Every line below should be given again without alteration.
****************************************
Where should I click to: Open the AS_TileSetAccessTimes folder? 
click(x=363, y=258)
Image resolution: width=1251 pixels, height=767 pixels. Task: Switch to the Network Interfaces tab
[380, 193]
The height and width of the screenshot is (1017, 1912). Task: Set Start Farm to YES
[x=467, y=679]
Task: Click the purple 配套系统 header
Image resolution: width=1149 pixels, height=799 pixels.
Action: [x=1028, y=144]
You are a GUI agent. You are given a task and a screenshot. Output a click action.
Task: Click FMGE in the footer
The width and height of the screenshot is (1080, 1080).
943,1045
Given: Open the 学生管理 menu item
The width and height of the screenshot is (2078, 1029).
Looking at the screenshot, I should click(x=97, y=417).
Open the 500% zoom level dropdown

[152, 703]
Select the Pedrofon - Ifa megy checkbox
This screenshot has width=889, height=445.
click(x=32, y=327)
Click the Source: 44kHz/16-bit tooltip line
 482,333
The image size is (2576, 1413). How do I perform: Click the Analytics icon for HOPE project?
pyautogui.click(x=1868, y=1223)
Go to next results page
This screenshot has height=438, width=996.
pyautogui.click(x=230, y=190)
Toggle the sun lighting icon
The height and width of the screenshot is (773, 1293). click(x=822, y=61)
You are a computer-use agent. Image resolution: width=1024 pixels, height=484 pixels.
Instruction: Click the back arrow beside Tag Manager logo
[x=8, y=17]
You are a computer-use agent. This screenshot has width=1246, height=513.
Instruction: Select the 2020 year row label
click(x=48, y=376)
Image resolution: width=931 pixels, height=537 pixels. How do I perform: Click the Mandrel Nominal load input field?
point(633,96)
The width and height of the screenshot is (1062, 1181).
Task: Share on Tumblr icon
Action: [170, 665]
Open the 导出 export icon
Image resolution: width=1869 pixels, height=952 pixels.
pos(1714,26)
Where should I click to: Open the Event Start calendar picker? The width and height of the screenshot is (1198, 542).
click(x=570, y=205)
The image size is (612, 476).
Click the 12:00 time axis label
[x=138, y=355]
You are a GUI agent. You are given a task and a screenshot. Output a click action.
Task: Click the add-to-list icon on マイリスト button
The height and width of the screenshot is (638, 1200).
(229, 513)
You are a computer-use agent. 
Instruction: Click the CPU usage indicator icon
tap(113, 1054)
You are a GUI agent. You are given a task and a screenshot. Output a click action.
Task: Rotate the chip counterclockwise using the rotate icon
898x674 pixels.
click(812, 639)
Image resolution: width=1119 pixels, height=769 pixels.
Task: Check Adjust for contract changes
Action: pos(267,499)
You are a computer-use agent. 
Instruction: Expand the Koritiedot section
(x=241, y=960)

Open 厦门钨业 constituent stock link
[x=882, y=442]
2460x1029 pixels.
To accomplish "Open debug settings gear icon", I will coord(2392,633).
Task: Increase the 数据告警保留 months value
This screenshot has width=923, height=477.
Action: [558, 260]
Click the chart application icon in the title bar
****************************************
__Your response__.
Where should I click to: Open the AS_TileSetAccessTimes folder? 
click(x=363, y=258)
Image resolution: width=1251 pixels, height=767 pixels. Task: Switch to the Network Interfaces tab
[380, 193]
The height and width of the screenshot is (1017, 1912). Task: Set Start Farm to YES
[x=467, y=679]
Task: Click the purple 配套系统 header
Image resolution: width=1149 pixels, height=799 pixels.
Action: [x=1028, y=144]
You are a GUI agent. You are given a task and a screenshot. Output a click action.
Task: Click FMGE in the footer
The width and height of the screenshot is (1080, 1080).
943,1045
Given: Open the 学生管理 menu item
The width and height of the screenshot is (2078, 1029).
Looking at the screenshot, I should click(x=97, y=417).
Open the 500% zoom level dropdown

[152, 703]
Select the Pedrofon - Ifa megy checkbox
This screenshot has width=889, height=445.
click(x=32, y=327)
Click the Source: 44kHz/16-bit tooltip line
 482,333
The image size is (2576, 1413). How do I perform: Click the Analytics icon for HOPE project?
pyautogui.click(x=1868, y=1223)
Go to next results page
This screenshot has height=438, width=996.
pyautogui.click(x=230, y=190)
Toggle the sun lighting icon
The height and width of the screenshot is (773, 1293). click(x=822, y=61)
You are a computer-use agent. Image resolution: width=1024 pixels, height=484 pixels.
Instruction: Click the back arrow beside Tag Manager logo
[x=8, y=17]
You are a computer-use agent. This screenshot has width=1246, height=513.
Instruction: Select the 2020 year row label
click(x=48, y=376)
Image resolution: width=931 pixels, height=537 pixels. How do I perform: Click the Mandrel Nominal load input field?
point(633,96)
The width and height of the screenshot is (1062, 1181).
Task: Share on Tumblr icon
Action: [170, 665]
Open the 导出 export icon
Image resolution: width=1869 pixels, height=952 pixels.
pos(1714,26)
Where should I click to: Open the Event Start calendar picker? The width and height of the screenshot is (1198, 542).
click(x=570, y=205)
The image size is (612, 476).
Click the 12:00 time axis label
[x=138, y=355]
You are a GUI agent. You are given a task and a screenshot. Output a click action.
Task: Click the add-to-list icon on マイリスト button
The height and width of the screenshot is (638, 1200).
(229, 513)
You are a computer-use agent. 
Instruction: Click the CPU usage indicator icon
tap(113, 1054)
You are a GUI agent. You are given a task and a screenshot. Output a click action.
Task: Rotate the chip counterclockwise using the rotate icon
898x674 pixels.
click(812, 639)
Image resolution: width=1119 pixels, height=769 pixels.
Task: Check Adjust for contract changes
Action: pos(267,499)
You are a computer-use agent. 
Instruction: Expand the Koritiedot section
(x=241, y=960)

Open 厦门钨业 constituent stock link
[x=882, y=442]
2460x1029 pixels.
To accomplish "Open debug settings gear icon", I will coord(2392,633).
Task: Increase the 数据告警保留 months value
This screenshot has width=923, height=477.
Action: [558, 260]
Click the chart application icon in the title bar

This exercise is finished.